» **What is needed**
Transcribe the passage on bicycle braking forces below word for word, starting with the words "Skidding limits rear-wheel" and ending after "a bicycle slows.".

--- start of Extract to read ---

Skidding limits rear-wheel braking to approximately 0.3 g -- less if the front brake also is in use. The seatstays, chainstays and seat tube of a conventional bicycle frame resist deceleration in compression and tension -- no torque -- as they form a triangle with one corner at the rear axle. A rear rim brake along the seatstays or chainstays tends to bend them. The reaction arm or caliper of a rear hub brake imposes a greater force, due to the smaller radius at which it acts, usually only on the left seatstay or chainstay. The forces may be calculated the same way as with the front wheel.

In this discussion, I've neglected the slight additional braking needed to reduce the rotational momentum of the bicycle's wheels as a bicycle slows.

If a device is rotating at a steady rate or is stationary, the torques applied to it must add up to zero -- any torque applied at one point must be taken off at another. So, with a bicycle crankset, the torque applied at the pedals is equal and opposite that taken off by the chain, neglecting the small amount lost in friction.

--- end of Extract to read ---
--- start of Material ---

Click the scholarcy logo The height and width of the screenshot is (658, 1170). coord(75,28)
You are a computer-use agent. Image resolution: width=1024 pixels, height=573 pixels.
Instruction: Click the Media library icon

--- end of Material ---

» **Written reply**
Skidding limits rear-wheel braking to approximately 0.3 g -- less if the front brake also is in use. The seatstays, chainstays and seat tube of a conventional bicycle frame resist deceleration in compression and tension -- no torque -- as they form a triangle with one corner at the rear axle. A rear rim brake along the seatstays or chainstays tends to bend them. The reaction arm or caliper of a rear hub brake imposes a greater force, due to the smaller radius at which it acts, usually only on the left seatstay or chainstay. The forces may be calculated the same way as with the front wheel.

In this discussion, I've neglected the slight additional braking needed to reduce the rotational momentum of the bicycle's wheels as a bicycle slows.